One evening she lay down, suffering for love as she had never suffered before, not even when she had come back to the awful day-to-day life of Ljubljana. She spent that night and the following two days in her room. On the third day her husband—so kind, so concerned about her—called a doctor. Did he really not know that Zedka was trying to get in touch with the other man, to commit adultery, to exchange her life as a respected wife for life as someone’s secret mistress, to leave Ljubljana, her home, her children forever?

The doctor arrived. She became hysterical and locked the door, only opening it again when the doctor had left. A week later, she no longer had sufficient strength of will to get out of bed and began to use the bed as a toilet. She did not think anymore; her head was completely taken up by fragmentary memories of the man, who, she was convinced, was also unsuccessfully looking for her.

Her infuriatingly generous husband changed the sheets, smoothed her hair, said that it would all be all right in the end. The children no longer came into her bedroom, not since she had slapped one of them for no reason, and then knelt down, kissed his feet, begging forgiveness, tearing her nightgown into shreds in order to show her despair and repentance.

After another week, in which she spat out the food offered to her, drifted in and out of reality several times, spent whole nights awake and whole days asleep, two men came into her room without knocking. One of them held her down while the other gave her an injection, and she woke up in Villete.

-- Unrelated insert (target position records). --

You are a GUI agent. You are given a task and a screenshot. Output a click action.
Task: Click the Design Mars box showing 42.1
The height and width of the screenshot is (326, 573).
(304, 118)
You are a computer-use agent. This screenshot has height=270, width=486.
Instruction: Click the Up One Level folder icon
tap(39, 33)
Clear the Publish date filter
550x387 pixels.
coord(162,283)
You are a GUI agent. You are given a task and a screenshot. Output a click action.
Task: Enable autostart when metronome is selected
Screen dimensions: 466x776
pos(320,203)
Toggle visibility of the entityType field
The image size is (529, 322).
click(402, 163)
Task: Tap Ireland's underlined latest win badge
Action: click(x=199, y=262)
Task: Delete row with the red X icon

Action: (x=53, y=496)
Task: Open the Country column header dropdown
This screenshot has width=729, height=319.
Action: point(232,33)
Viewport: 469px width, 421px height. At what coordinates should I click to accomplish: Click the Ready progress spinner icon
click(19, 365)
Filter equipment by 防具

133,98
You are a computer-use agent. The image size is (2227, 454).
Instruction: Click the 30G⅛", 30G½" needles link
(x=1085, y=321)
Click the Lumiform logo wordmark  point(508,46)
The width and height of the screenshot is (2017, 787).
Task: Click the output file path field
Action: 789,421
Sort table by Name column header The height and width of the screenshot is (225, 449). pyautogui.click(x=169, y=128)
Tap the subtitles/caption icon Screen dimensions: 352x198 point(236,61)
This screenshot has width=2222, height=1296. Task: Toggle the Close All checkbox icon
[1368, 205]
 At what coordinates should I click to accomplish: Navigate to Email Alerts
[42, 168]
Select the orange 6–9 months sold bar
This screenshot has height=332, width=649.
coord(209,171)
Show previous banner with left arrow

“Depression,” she heard the doctor say to her husband. “Sometimes it’s provoked by the most banal things, for example, the lack of a chemical substance, serotonin, in the organism.”

From the ceiling in the ward, Zedka watched the nurse approaching, syringe in hand. The girl was still standing there, trying to talk to her body, terrified by her vacant gaze. For some moments Zedka considered the possibility of telling her about everything that was happening, but then she changed her mind; people never learn anything by being told; they have to find out for themselves.

The nurse placed the needle in Zedka’s arm and injected her with glucose. As if grabbed by an enormous arm, her spirit left the ceiling, sped through a dark tunnel and returned to her body.

“Hello, Veronika.”

The girl looked frightened.

“Are you all right?”

“Yes, I’m fine. Fortunately, I’ve managed to survive this dangerous treatment, but it won’t be repeated.”

“How do you know? Here no one respects the patient’s wishes.”

Zedka knew because, during her astral journey, she had gone to Dr. Igor’s office.

“I can’t explain why, I just know. Do you remember the first question I ever asked you?”

“Yes, you asked me if I knew what being crazy meant.”

“Exactly. This time I’m not going to tell you a story. I’ll just say that insanity is the inability to communicate your ideas. It’s as if you were in a foreign country, able to see and understand everything that’s going on around you but incapable of explaining what you need to know or of being helped, because you don’t understand the language they speak there.”

“We’ve all felt that”

“And all of us, one way or another, are insane.”

Outside the barred window, the sky was thick with stars, and the moon, in its first quarter, was rising behind the mountains. Poets loved the full moon; they wrote thousands of poems about it, but it was the new moon that Veronika loved best because there was still room for it to grow, to expand, to fill the whole of its surface with light before its inevitable decline.